LOS ANGELES--The next round of World Trade Organization negotiations
should include representatives of organized labor and environmental
groups, House Majority Leader Richard Gephardt (D-Mo.) said Oct. 11 at the
AFL-CIO's biennial convention.

The WTO should have the labor and environmental issues "squarely on the
agenda," Gephardt said, to avoid the kind of misery that the North
American Free Trade Agreement has produced in Mexico.

In a speech to delegates and a press conference afterward, Gephardt
endorsed the AFL-CIO's call for a massive rally of workers and their
families to coincide with the Nov. 30 WTO ministerial meeting in Seattle.

The first step toward getting a place at the negotiating table "is to get
out in the street" in Seattle, Gephardt said in response to a reporter's
question.

In his address, Gephardt said the misery among workers in the
"maquiladora" industrial area near the U.S.-Mexican border is now worse
than in 1993, just prior to the NAFTA signing, because negotiators refused
to heed the calls of organized labor--and Gephardt--to include labor
rights and environmental protections in the body of the agreement.

Gephardt called for adoption of what he termed "a new path," one that
promotes greater international trade, but also establishes protections for
human and worker rights and the environment. "It's not the easy way, but
it's the right way," he said.

He also chided business interests that oppose inclusion of such
protections in trade agreements, noting they have no qualms about pushing
for similar safeguards for capital flows and intellectual property rights.

At the press briefing, Gephardt, who has already endorsed Vice President
Al Gore for the Democratic Party presidential nomination, said that if, as
expected, the AFL-CIO officially endorsed Gore before the convention's
end, Oct. 13, it would be because Gore "earned it on his record" of
supporting working families.

Gephardt acknowledged that Gore backed the NAFTA treaty that organized
labor vehemently opposed. But the vice president is now espousing an
approach to global trade much closer to his and the AFL-CIO's, he added.

Trumka Echoes Call

The core of that approach is including in the WTO basic workers' rights
and environmental protections, AFL-CIO Secretary-Treasurer Richard Trumka
told the convention audience shortly after Gephardt's address.

Those rights should include freedom of association, the right to organize
and bargain, no use of forced or compulsory labor, no child labor and no
discrimination, Trumka said.
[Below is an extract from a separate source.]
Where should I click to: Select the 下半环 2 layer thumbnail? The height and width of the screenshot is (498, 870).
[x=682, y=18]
Moreover, the WTO should include strong
enforcement procedures, so that membership benefits may be withdrawn
quickly from governments that fail to enforce the rules, Trumka added.
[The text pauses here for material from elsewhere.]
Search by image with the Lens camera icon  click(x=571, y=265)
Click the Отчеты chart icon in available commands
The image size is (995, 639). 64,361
The AFL-CIO also wants new applicants to the WTO to comply with workers'
rights before they are admitted, Trumka said. "If human and workers'
rights have no place in China, then China has no place in the WTO," he
said.

Trumka, who echoed Gephardt's call for "a seat at the table" for unions
and other citizens' organizations, also demanded that the WTO establish
stronger safeguards so that national action can be taken quickly when
import surges threaten domestic industries.

AFL-CIO's Broader Attack

Trumka's remarks were part of the AFL-CIO's broader attack on what it
views as the flawed rules now governing global trade. Those rules have led
to huge trade deficits in the United States, the loss of hundreds of
thousands of high-paying manufacturing jobs, and "a system of
international rules that has undermined domestic measures designed to
protect human rights and the environment," according to a resolution on
the global economy to be debated at the convention. Trade and investment
rules have focused on promoting the mobility of goods, services, and
capital across borders, but have failed to adequately address the social
impact of such liberalization, the resolution charged.

"As a result, American workers have found themselves increasingly in
head-to-head competition with workers in other countries who lack basic
human rights and legitimate national regulations protecting the
environment," it added.

To combat this situation, the resolution calls for the AFL-CIO to push for
strengthening workers' rights provisions in existing U.S. trade laws and a
renegotiation of NAFTA to correct "serious flaws in a number of areas,
including investment rules, safeguard measures, and cross-border trucking
access. The labor and environmental side agreements need to be
strengthened and made enforceable."

The resolution also calls for development of a comprehensive national
policy on the transfer of technology, production, and production
techniques that makes the rights and interests of U.S. workers a priority.

By Tom Gilroy

Copyright 1999 by The Bureau of National Affairs, Inc., Washington
D.C.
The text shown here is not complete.